La prise en charge de tous les frais, liés aux soins, est accompagnée par les caisses d’assurance maladie, comme le prévoit le dispositif mis en place par l’Etat. « Pour tout ce qui est administratif, un de mes collègues, le docteur Jean-Daniel Gradeler, a obtenu les documents par la CPTS de Metz. Un des documents est traduit en Ukrainien pour toutes les démarches administratives ».

Sa  toute première action a été de répondre à un appel lancé par des collègues ophtalmologues de Metz, qui elles-mêmes relayaient un appel de la diaspora polonaise au Luxembourg pour récolter des médicaments importants qui figuraient sur une liste.
« Elles m’ont envoyé cette liste qu’il fallait traduire. On a acheté le nécessaire et plusieurs pharmacies ont complété avec des dons. Le tout a pris le départ du Luxembourg, pour aller au plus près des lieux de combat en Ukraine ».

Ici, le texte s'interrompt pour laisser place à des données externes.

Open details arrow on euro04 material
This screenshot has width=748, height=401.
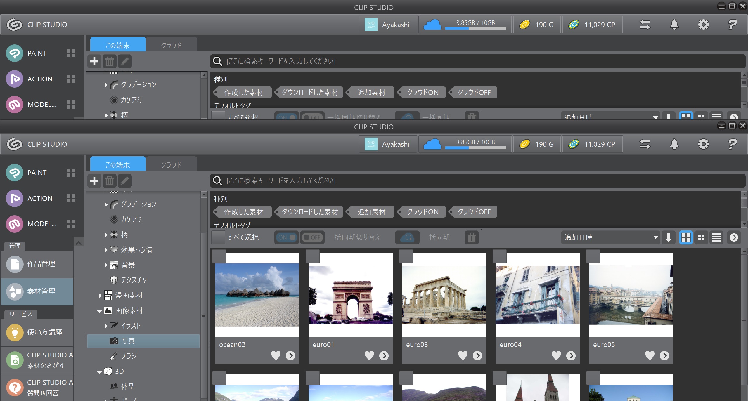pyautogui.click(x=571, y=355)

« La Pologne fait un gros effort social. »

Docteur Christine Lefebvre-Kaczmarz

« J’ai des contacts en Pologne. Apparemment, cela se passe très bien aussi. Il y a une belle prise en charge de ces familles de réfugiés. Les enfants sont scolarisés. Il y a une aide au logement. La Pologne fait un gros effort social. Les personnes qui ont transité par la Pologne ont droit à une prise en charge médicale. Une de mes patientes est arrivée avec son ordonnance d’Ukraine. Elle a eu une prescription en Pologne, pour éviter la rupture de traitement. C’est une prise en charge équivalente à la nôtre« .

Quand je discutais avec mes patients polonais dans la période qui a précédé cette guerre, ils me disaient que cette invasion était imminente et que les médias polonais en parlaient beaucoup plus qu’en France.

Docteur Christine Lefebvre-Kaczmarz

« Je suis profondément touchée et blessée par cette guerre. J’ai du sang slave qui coule dans mes veines. Je pense beaucoup à mon papa. Quand je discutais avec mes patients polonais dans la période qui a précédé cette guerre, ils me disaient que cette invasion était imminente et que les médias polonais en parlaient beaucoup plus qu’en France au même moment. Ils étaient en alerte et ils avaient raison ».

Christine Lefebvre Kaczmarz veut continuer à apporter sa « petite goutte d’eau« .
« S’ils ont besoin, je suis là. Toutes les familles, que j’ai vues, ont leur propre logement désormais. Elles avancent« .

D’autres initiatives de ce type sont proposées dans le Grand Est. À Strasbourg, la communauté professionnelle territoriale de santé nord a mis en place un numéro de téléphone unique. Pour permettre aux réfugiés ukrainiens de trouver rapidement des rendez-vous médicaux : 03 67 47 07 12.